Each line of the data that mentions the string "Select" needs to be identified and copied.

» Material shown:

★ ★ ★ ★

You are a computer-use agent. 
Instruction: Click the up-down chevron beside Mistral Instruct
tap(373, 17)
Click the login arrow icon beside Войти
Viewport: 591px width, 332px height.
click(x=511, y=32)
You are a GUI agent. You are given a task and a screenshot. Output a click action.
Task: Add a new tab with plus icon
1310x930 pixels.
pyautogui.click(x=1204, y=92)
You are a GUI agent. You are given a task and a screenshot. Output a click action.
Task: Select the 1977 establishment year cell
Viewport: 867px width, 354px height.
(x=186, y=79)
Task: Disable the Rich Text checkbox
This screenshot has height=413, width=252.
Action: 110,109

★ ★ ★ ★

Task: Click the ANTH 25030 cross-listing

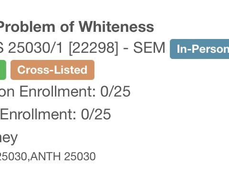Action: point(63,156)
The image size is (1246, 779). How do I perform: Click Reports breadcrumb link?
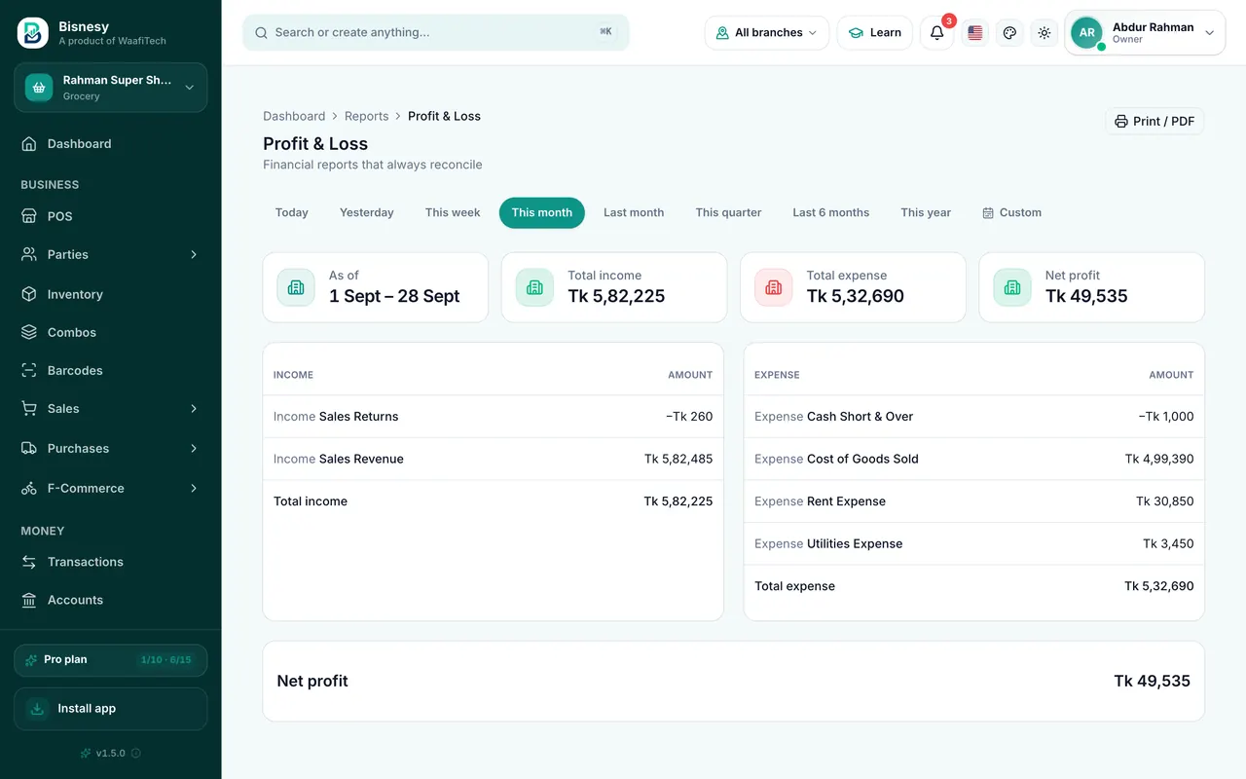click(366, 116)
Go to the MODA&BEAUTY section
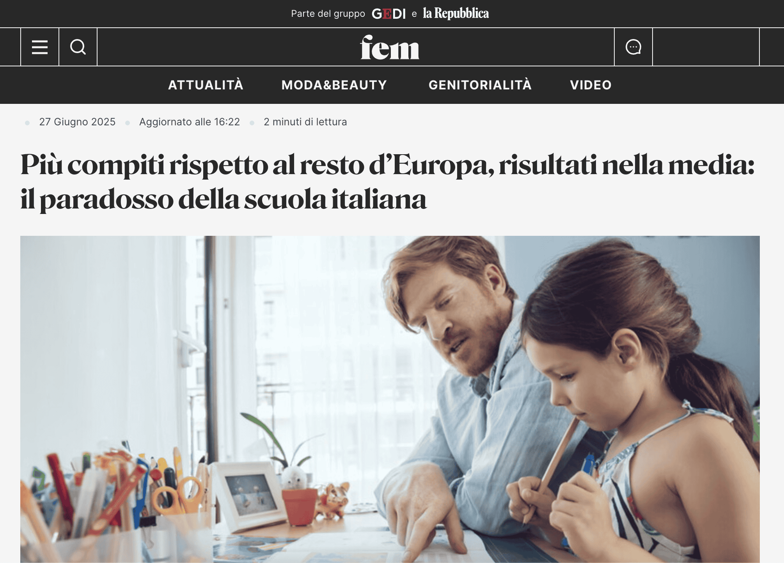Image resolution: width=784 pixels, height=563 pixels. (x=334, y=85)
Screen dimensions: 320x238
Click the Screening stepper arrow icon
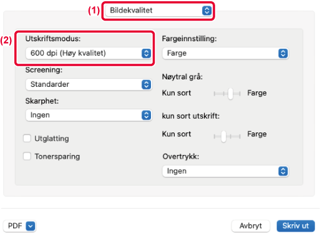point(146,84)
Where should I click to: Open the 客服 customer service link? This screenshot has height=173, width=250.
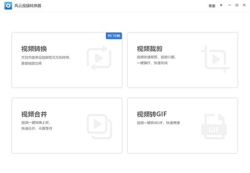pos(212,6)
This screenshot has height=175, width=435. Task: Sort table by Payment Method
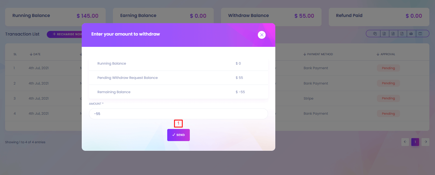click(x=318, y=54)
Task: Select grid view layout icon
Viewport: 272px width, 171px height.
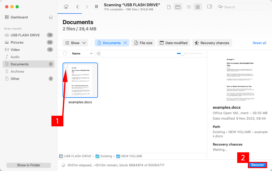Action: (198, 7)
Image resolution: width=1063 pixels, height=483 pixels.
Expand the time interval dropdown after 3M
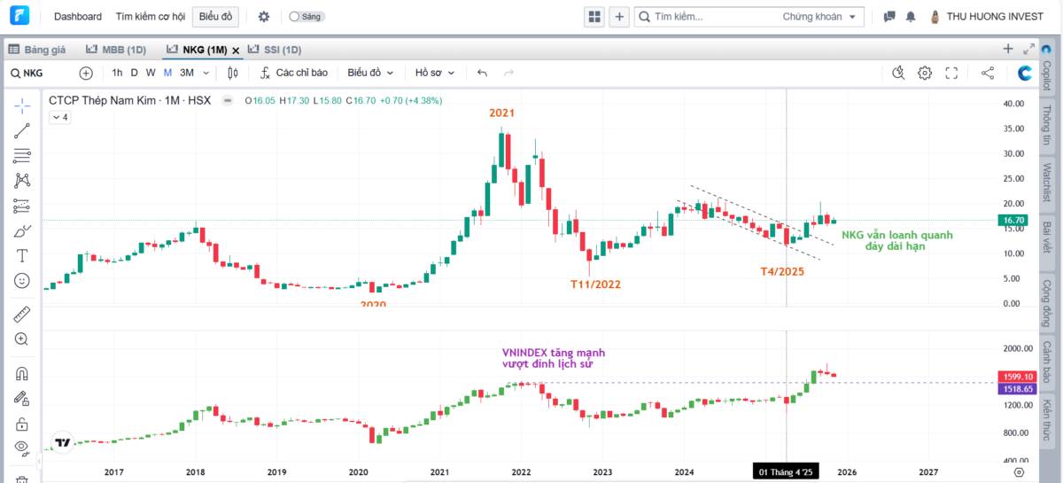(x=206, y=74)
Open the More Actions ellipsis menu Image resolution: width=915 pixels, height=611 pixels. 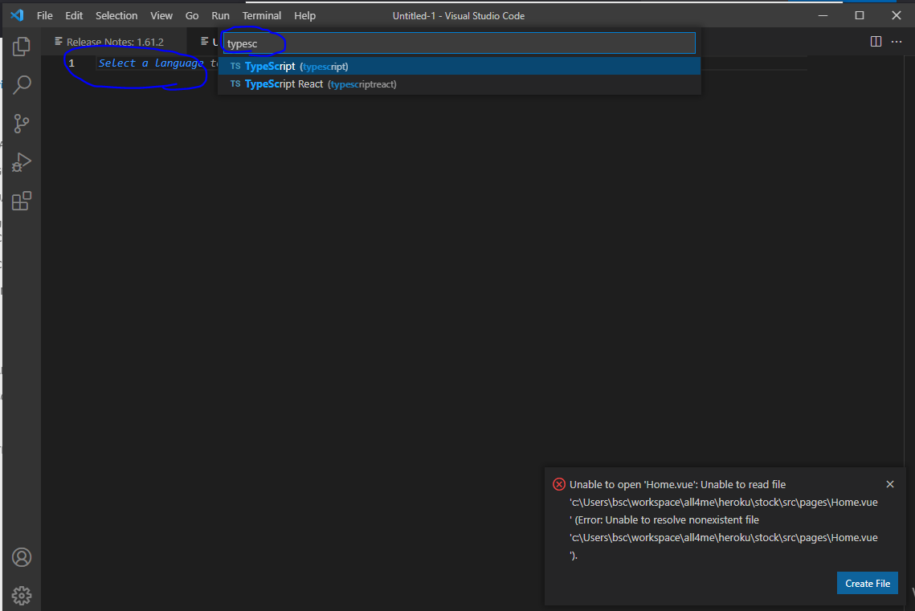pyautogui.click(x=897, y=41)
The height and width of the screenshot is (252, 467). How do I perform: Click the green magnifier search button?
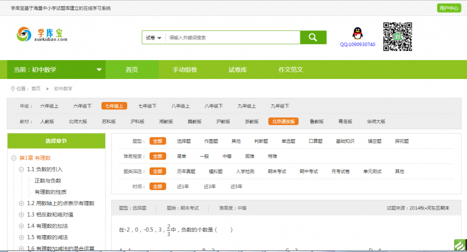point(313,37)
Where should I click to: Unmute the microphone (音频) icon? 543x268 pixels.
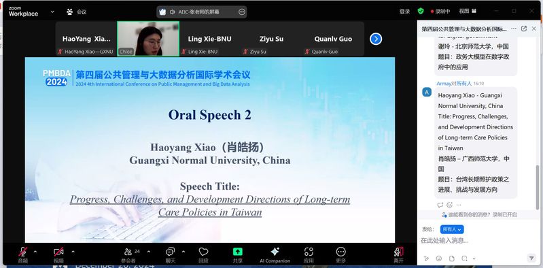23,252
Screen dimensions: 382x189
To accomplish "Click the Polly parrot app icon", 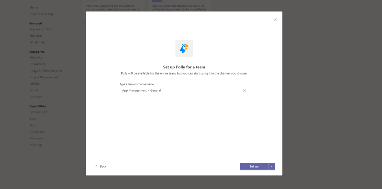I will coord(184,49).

★ ★ ★ ★

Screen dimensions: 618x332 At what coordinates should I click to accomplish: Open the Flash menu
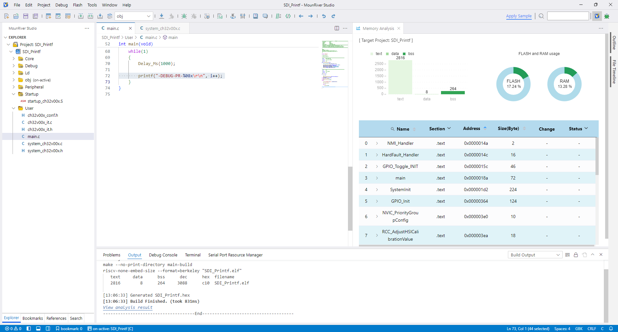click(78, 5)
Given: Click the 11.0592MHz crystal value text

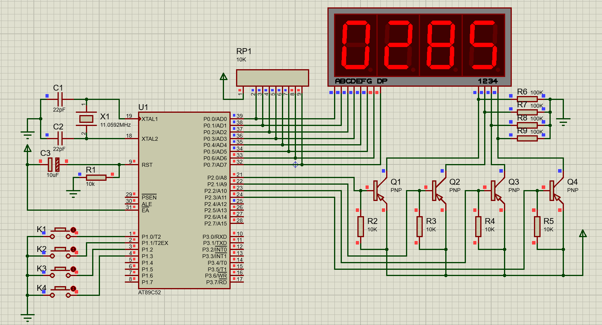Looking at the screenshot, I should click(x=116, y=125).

★ ★ ★ ★

» Response:
Task: Select the 1977 establishment year cell
Task: Select grid view layout icon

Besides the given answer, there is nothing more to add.